== Task ==
Verbatim copy without pictures. Please print every entry as it stands.
──────────
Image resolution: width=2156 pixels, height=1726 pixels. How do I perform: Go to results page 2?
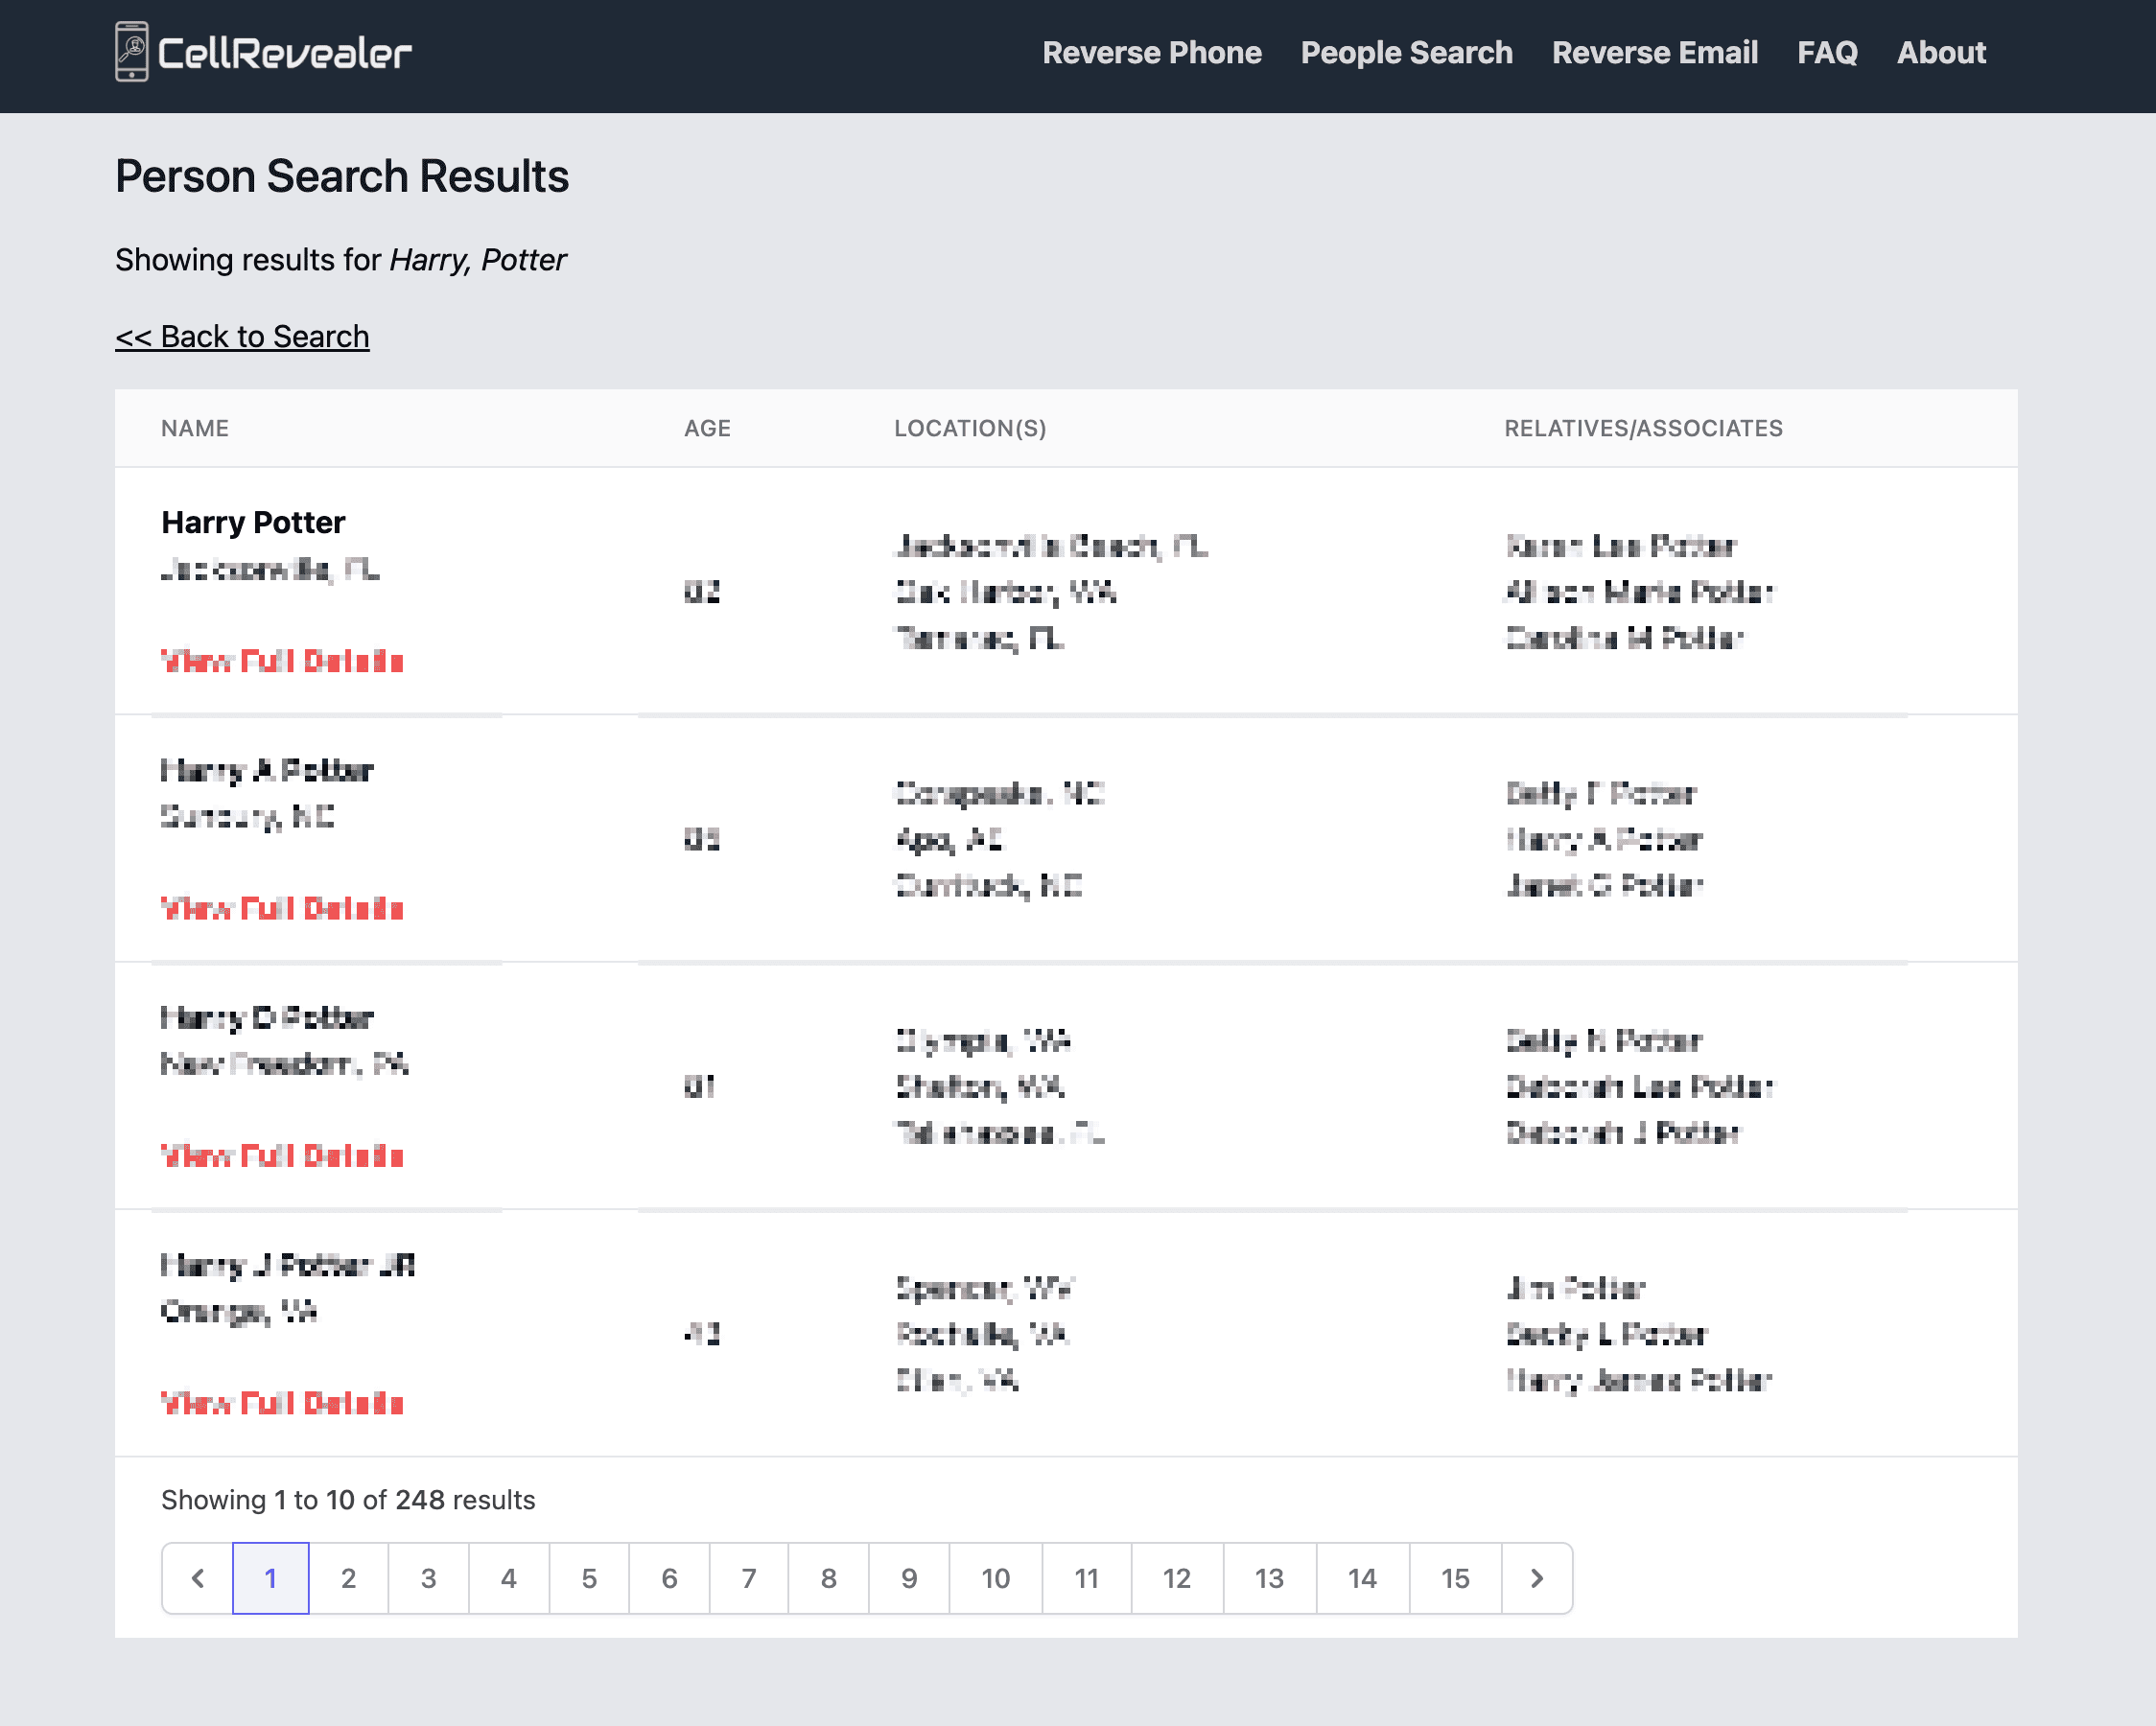[348, 1578]
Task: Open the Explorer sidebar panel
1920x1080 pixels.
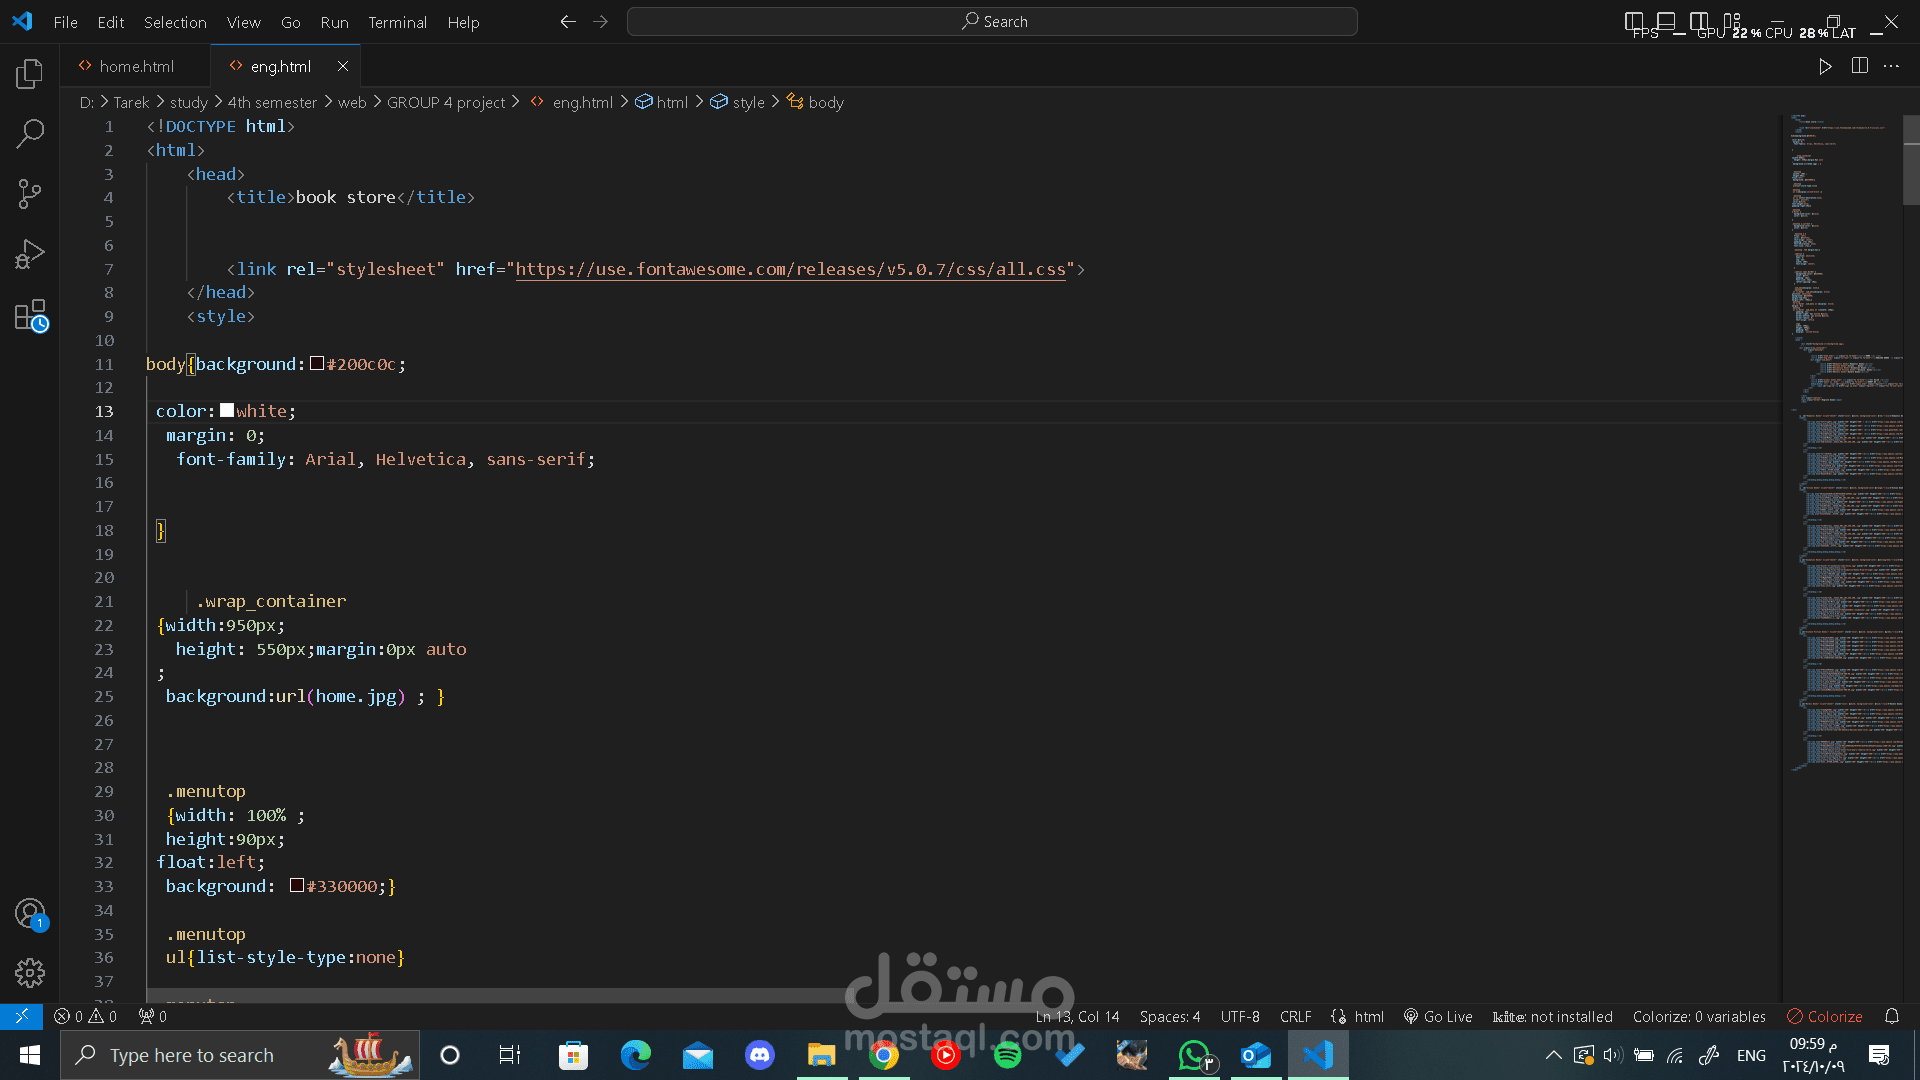Action: 30,74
──────────
== Your response ==
Image resolution: width=2156 pixels, height=1726 pixels. How do I perform: Go to results page 2?
[348, 1578]
Task: Open the Explorer sidebar panel
1920x1080 pixels.
Action: 30,74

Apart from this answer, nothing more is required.